As we teeter in the Bradley Sideorgraph market turn period, Yellen's yell to sell has been joined by an upswing in Russia/ Ukraine hostilities, together with further US sanctions against Russian companies, Portuguese banks and the usual concerns of overvaluation that Yellen has only added voice to.


Yet Yellen's comments were particularly aimed at the tech and biotech sector, warning that P/E levels around 100 are risky. Too right they are, but raising interest rates by a percent or two is going to have minimal impact on these stocks as the reasons folks buy them at stratospheric P/Es are based upon hope about the future and dreams of rapid profits. If it was about interest rates these sort of stocks wouldn't have even got through IPO.

To that extent Yellen's concerns are generic and are not under the control of the Fed. Raising interest rates doesn't stop people buying lottery tickets.

One comparison that is being made is that between Yellen's latest comment and Greenspan's "irrational exuberance" speech of Dec '96.

The first thing to note is it took another three years of irrational stock exuberance before it all came tumbling down in March 2000. But it was different then wasn't it? Greenspan cut interest rates in the intervening period rather than raising them. As my old friend Macro Man points out, we now have a young generation of traders who have never experienced rising interest rates and what it does to market's so they will be in for a shock.

But that new generation has also be conditioned by tail risk. Like young lads sent to the front, they are all shell shocked and nervous as hell having been led into battle and taught by, tail risk glory hunters who made their killing in the Global Financial Crapout and subsequent Euro campaigns. They are programmed to look for tail risk. The condition they are not programmed for is irrational exuberance.

Though BAML have issued their Fund manager survey ( see a great run through here on GlobalMacroTrading) I guess what we need is data on how leveraged markets are in long equity positions vs 1999 (any help appreciated). It's leverage that kills and I don't believe anyone is mortgaging their house to buy stocks just yet, more likely the reverse - they are selling their stocks to buy a house.

2 comments:

Corey said...

Dunno how your interpretation of that siderogrsph can be bullish. Perhaps i have trouble seeing through the fact that it peaking only means a turn (direction not implied) or perhaps it's my conditional experience, which as you so neatly put it has been condition by the fat tails. Not that I'm capitulating, only reflecting. Still seems those expecting a correction or top far outnumber those calling for more room to run is reason enough not to IMO.
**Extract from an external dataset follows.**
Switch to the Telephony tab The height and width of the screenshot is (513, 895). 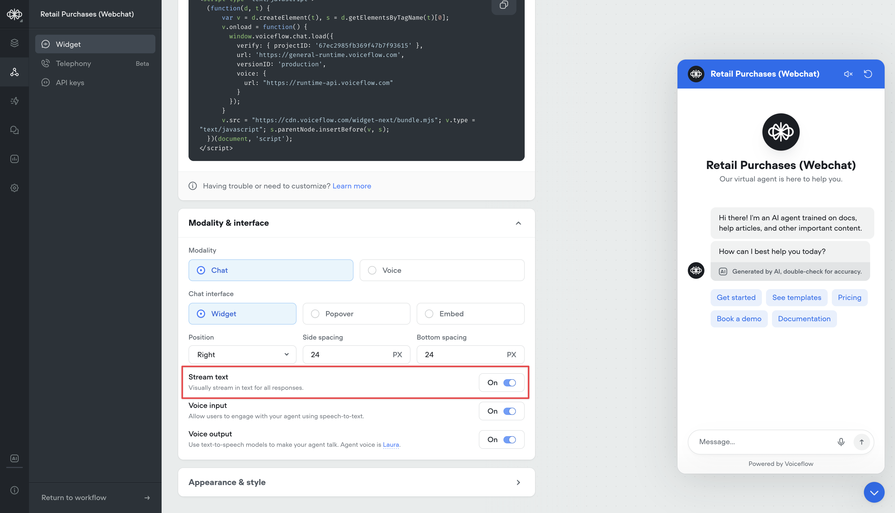click(x=73, y=63)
All this talk of equities and tops and when the fed will lift off - f that. Has anyone noticed what the LNG bond is doing? All these EM counties accumulating reserves to defend their currencies seemingly creating endless demand. Would think that it will break when super Mario gets in the game. He is still planning on that isn't he, or is he going to jawbone the ez out of the doldrums?

Polemic said...

hi corey. as you say the interpretation of a siderograph is not related to whether the graph itself goes up or down but turns in the graph are meant to mark dramatic change of mood in the market. So if the mood is to constantly call tops and fight an up move ... as you say the majority of commentary is that this is a bubble and must go down..then perhaps the turn in the s.graph will see that mood change so we can accelerate the upmove, as i assume all these nay sayers are short or underweight.

as for Mario jawboning.. it s been recognised EU policy to talk .. sorry guide the market.. long before they have to actually do something.
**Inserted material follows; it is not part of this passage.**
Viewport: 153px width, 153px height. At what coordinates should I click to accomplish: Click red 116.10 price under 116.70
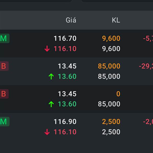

Interesting Lagarde is joing the "equites dangerously high" banter but I m sorry, my respect for IMF forecasts is pretty thin. And anyway. aswe keep saying. this time us different because traditional equity valuations are pretty screwed when the rate you use to discount us zero . 1/0 is a very large number.

price action after the horrendous mh17 event once again showing that bears just havent got the ammo.